§ TASK STATEMENT
Please pick out each line below that contains the word "pixels" and copy it. Case counts.

§ DATA IN THIS EXERCISE
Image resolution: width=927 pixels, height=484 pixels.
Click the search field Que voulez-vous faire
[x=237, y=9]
--
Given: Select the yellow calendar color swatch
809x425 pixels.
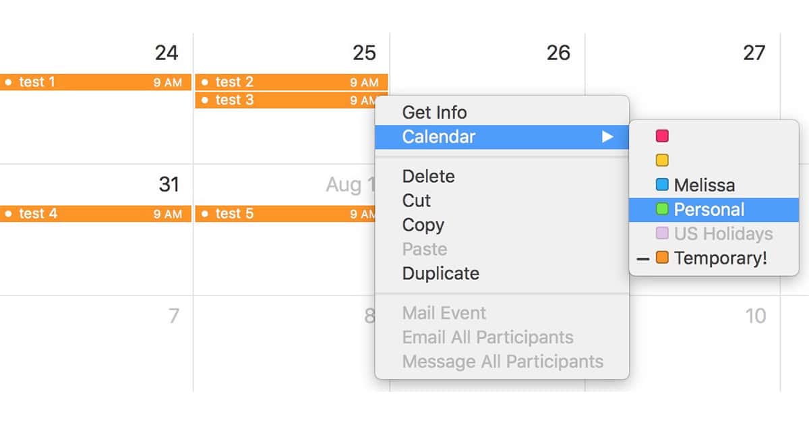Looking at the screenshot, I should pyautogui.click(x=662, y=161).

§ OUTPUT FOR THIS EXERCISE
Image resolution: width=927 pixels, height=484 pixels.
809x425 pixels.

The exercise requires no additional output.